RAINEY-BARBARA
BARBARA ANN ALLEN RAINEY
![](/sites/all/themes/navymemorial/images/u43.png)
LCDR
![](/sites/all/themes/navymemorial/images/u45.png)
FIRST FEMALE NAVAL AVIATOR
Barbara Ann Allen Rainey was born on August 20, 1948, at the Bethesda Naval Hospital in Maryland. She was the daughter of a career naval officer. She graduated from Lakewood High School in California where she was an outstanding athlete and a member of the National Honor Society. She next studied at Long Beach City College, California, where she was consistently on the dean’s list. She later transferred to and graduated from Whittier College in California.
Rainey was commissioned in the U.S. Naval Reserve at the Officer Candidate School in Newport, Rhode, Island, in December 1970, and was assigned to the Naval Amphibious Base, Little Creek, Virginia, later transferring to SACLANT in Norfolk, Virginia. In early 1973, the Secretary of the Navy announced a test program to train female naval aviators. Seeking a greater challenge and wanting to follow in the footsteps of her brother who was a Marine Corps aviator. She applied and was accepted into the Flight Training School at NAS Pensacola, Florida. She was the first of her class to win her Gold Wings and was designated the first female naval aviator in ceremonies at NAS Corpus Christi, Texas, on February 22, 1974. She was assigned to fly C-1s in Alameda, California, and additionally became the first jet qualified woman in the Navy flying the T-39.

---

*List of tasks*:
**A.** Name every U.S. state mentioned in the biography of Barbara Ann Allen Rainey.
**B.** Reproduce a portion of the Rainey biography, beginning at the words "RAINEY-BARBARA" and stopping after "College in California.".
**C.** Carry on the biography of Barbara Ann Allen Rainey from its final sentence.

---

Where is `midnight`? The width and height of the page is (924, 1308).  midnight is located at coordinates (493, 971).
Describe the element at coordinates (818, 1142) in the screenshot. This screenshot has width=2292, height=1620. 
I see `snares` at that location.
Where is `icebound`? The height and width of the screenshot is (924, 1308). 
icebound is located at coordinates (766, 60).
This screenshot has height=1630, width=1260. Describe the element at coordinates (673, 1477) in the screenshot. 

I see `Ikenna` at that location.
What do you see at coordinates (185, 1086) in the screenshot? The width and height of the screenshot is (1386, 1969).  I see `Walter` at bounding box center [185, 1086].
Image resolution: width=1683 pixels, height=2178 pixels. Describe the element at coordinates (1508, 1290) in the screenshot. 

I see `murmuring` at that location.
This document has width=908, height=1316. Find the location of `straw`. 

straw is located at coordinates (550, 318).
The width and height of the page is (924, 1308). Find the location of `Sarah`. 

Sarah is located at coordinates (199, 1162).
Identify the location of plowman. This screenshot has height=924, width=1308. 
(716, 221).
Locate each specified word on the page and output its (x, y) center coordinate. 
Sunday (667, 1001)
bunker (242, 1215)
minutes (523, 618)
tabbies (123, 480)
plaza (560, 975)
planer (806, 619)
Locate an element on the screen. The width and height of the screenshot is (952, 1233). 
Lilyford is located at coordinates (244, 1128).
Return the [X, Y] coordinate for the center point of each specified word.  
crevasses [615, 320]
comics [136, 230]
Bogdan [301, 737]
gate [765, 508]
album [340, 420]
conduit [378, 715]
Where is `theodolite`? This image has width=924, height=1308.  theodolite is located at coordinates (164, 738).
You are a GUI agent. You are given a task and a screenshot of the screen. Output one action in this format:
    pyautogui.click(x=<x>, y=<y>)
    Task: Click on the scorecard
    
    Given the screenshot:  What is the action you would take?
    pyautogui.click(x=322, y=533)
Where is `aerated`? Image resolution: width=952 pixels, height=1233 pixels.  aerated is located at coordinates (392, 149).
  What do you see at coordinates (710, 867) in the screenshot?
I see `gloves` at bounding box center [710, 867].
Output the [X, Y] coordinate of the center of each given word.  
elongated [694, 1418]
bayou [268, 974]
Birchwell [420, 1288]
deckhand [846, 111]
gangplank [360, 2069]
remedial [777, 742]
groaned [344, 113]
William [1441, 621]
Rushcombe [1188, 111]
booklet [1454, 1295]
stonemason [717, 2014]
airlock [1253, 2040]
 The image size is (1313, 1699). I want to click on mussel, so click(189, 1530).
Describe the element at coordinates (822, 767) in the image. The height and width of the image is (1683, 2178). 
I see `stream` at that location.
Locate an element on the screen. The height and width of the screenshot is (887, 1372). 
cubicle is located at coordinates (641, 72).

---

*Answers to the problems*:
**A.** Maryland, California, Rhode Island, Virginia, Florida, Texas

**B.**
RAINEY-BARBARA
BARBARA ANN ALLEN RAINEY
![](/sites/all/themes/navymemorial/images/u43.png)
LCDR
![](/sites/all/themes/navymemorial/images/u45.png)
FIRST FEMALE NAVAL AVIATOR
Barbara Ann Allen Rainey was born on August 20, 1948, at the Bethesda Naval Hospital in Maryland. She was the daughter of a career naval officer. She graduated from Lakewood High School in California where she was an outstanding athlete and a member of the National Honor Society. She next studied at Long Beach City College, California, where she was consistently on the dean’s list. She later transferred to and graduated from Whittier College in California.

**C.**
During her flight training, she met and married John C. Rainey. Upon becoming pregnant with her first daughter, she resigned her commission in November 1977. Rainey remained active in the Naval Reserve, and while pregnant with her second daughter, she became qualified to fly the R6D (DC-6). In 1981, with the Navy experiencing a shortage of flight instructors, she was accepted for recall to active duty as a flight instructor and was assigned to VT-3 at NAS Whiting Field, flying the T-34C Mentor. On July 13, 1982, LCDR Rainey was practicing touch-and-go landings with a student at Middleton Field in Alabama, when the aircraft suddenly banked sharply, lost altitude and crashed. Rainey and her student were both killed in the crash. She was buried at Arlington National Cemetery beneath a grave stone which is inscribed: FIRST WOMAN NAVAL AVIATOR – LOVING WIFE AND MOTHER.